What is needed: Every record that follows is to be copied exactly, with the pictures omitted.

*** Record extracts Section Begins ***

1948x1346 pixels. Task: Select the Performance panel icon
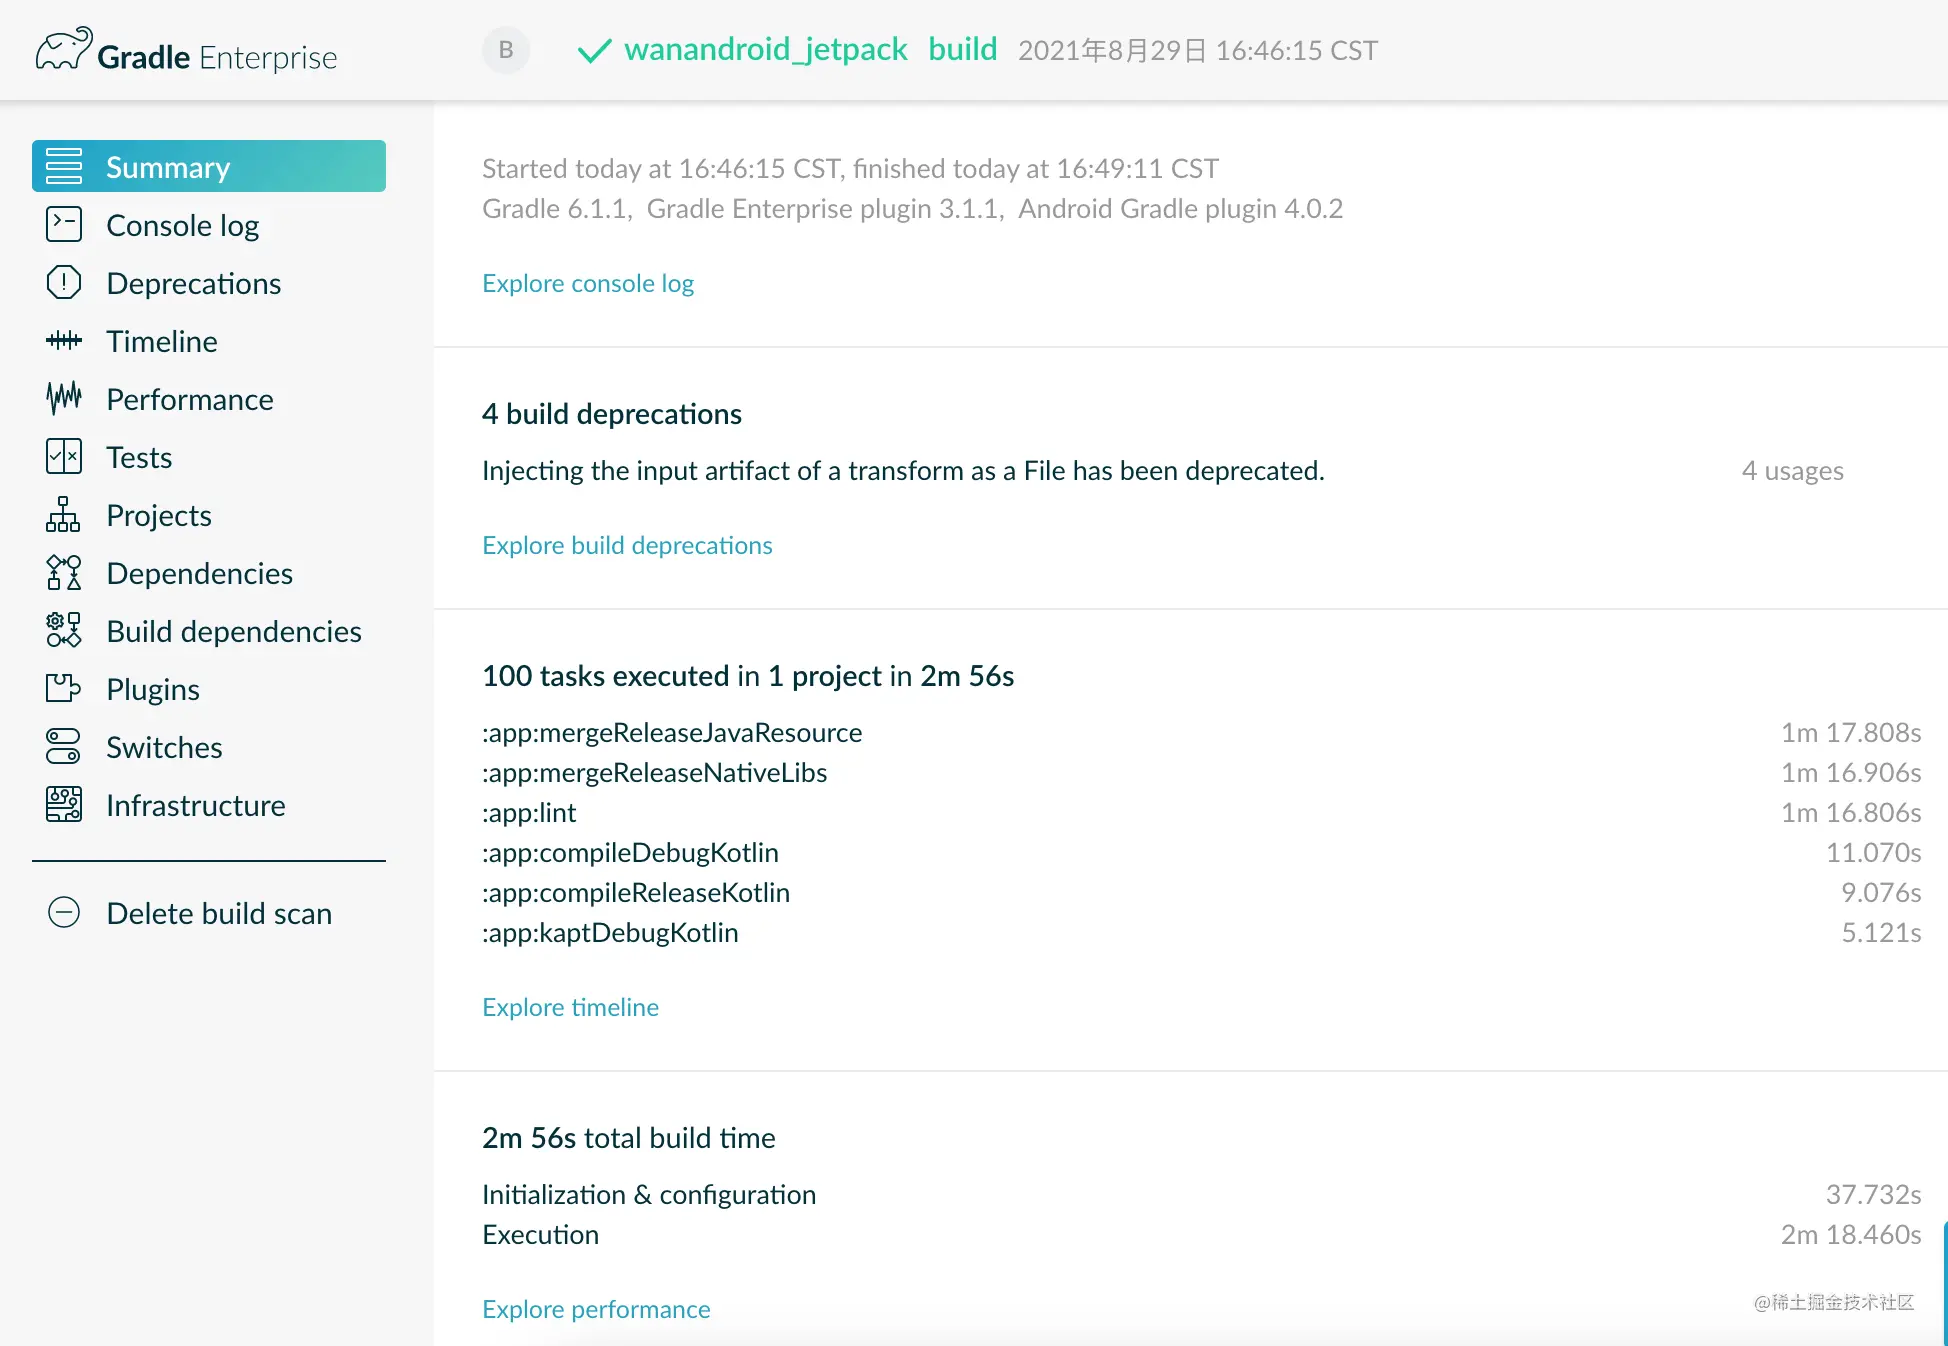click(x=64, y=398)
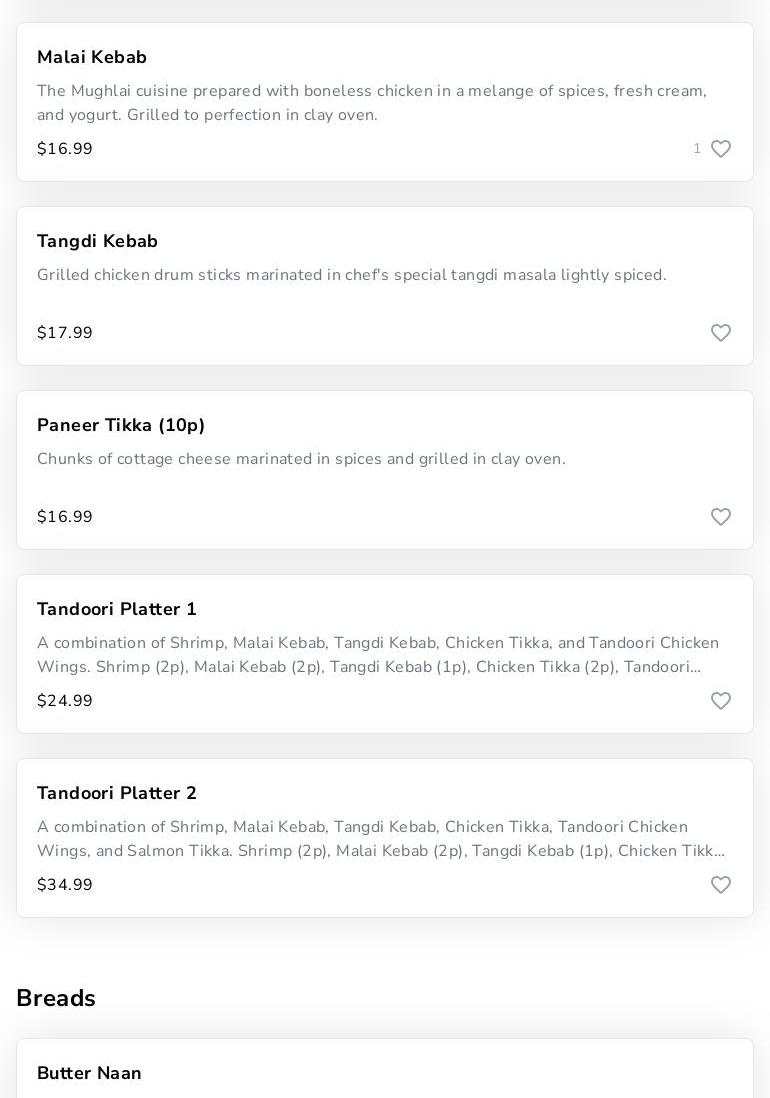Screen dimensions: 770x1098
Task: Click the Paneer Tikka $16.99 price
Action: (65, 517)
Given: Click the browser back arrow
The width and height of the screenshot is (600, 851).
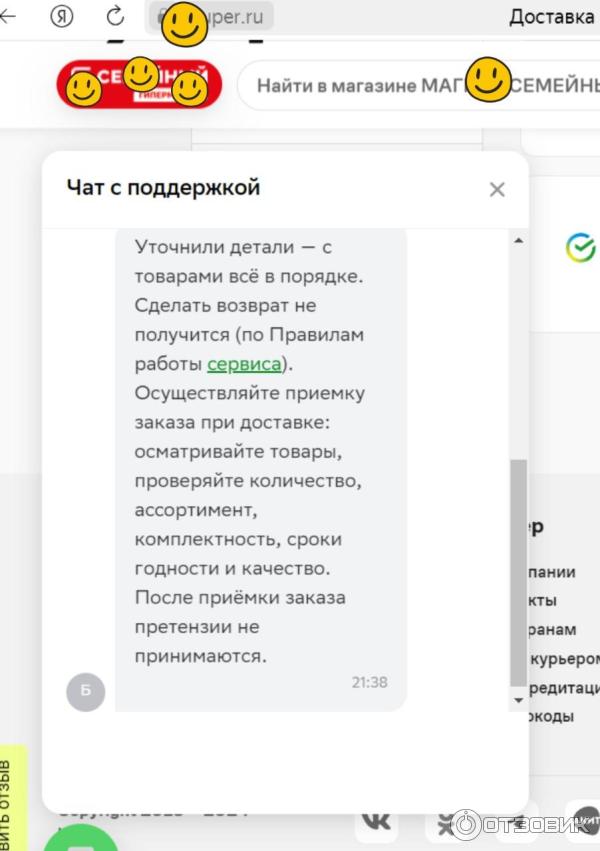Looking at the screenshot, I should pyautogui.click(x=9, y=16).
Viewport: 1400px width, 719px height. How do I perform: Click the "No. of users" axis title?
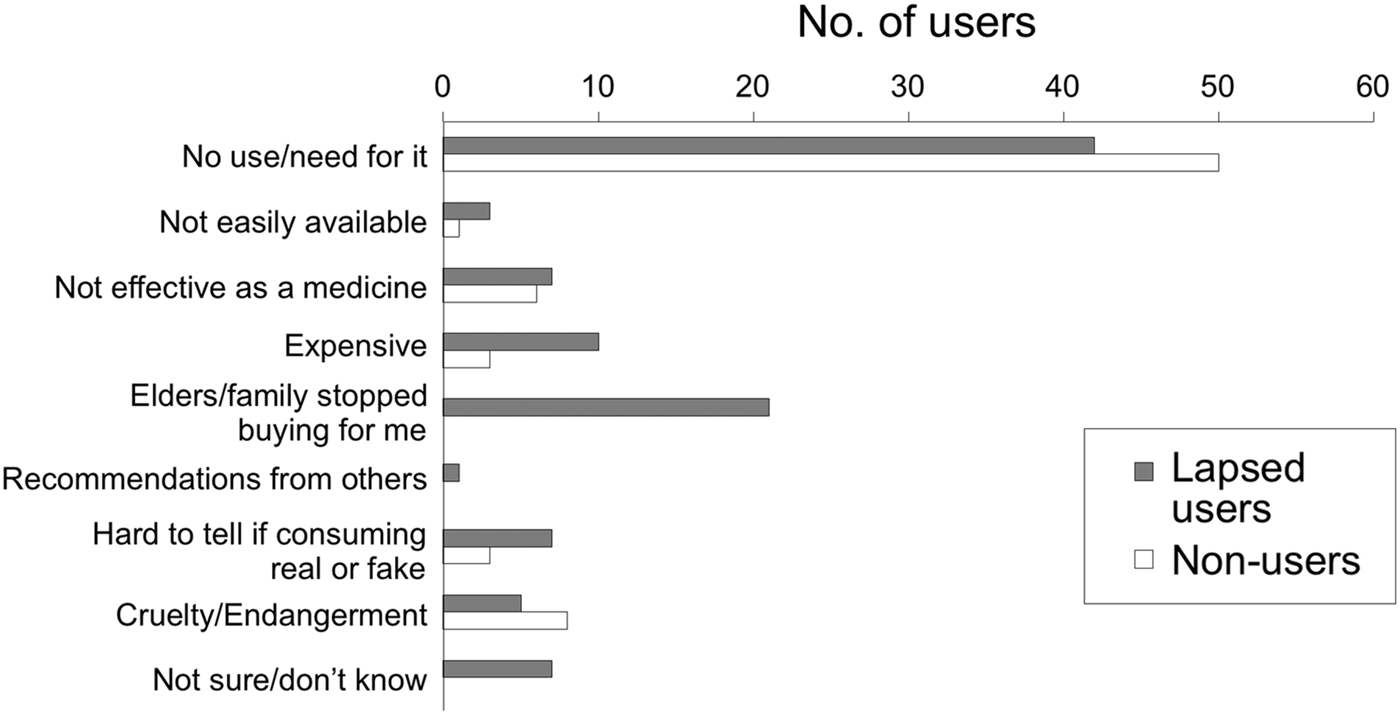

*** Record extracts Section Ends ***

Solved problem:
1948x1346 pixels. Task: Select the Performance panel icon
click(x=64, y=398)
Screen dimensions: 770x1098
Task: Click the Paneer Tikka $16.99 price
Action: (65, 517)
Given: Click the browser back arrow
The width and height of the screenshot is (600, 851).
Looking at the screenshot, I should pyautogui.click(x=9, y=16).
Viewport: 1400px width, 719px height. How do I perform: Click the "No. of users" axis title?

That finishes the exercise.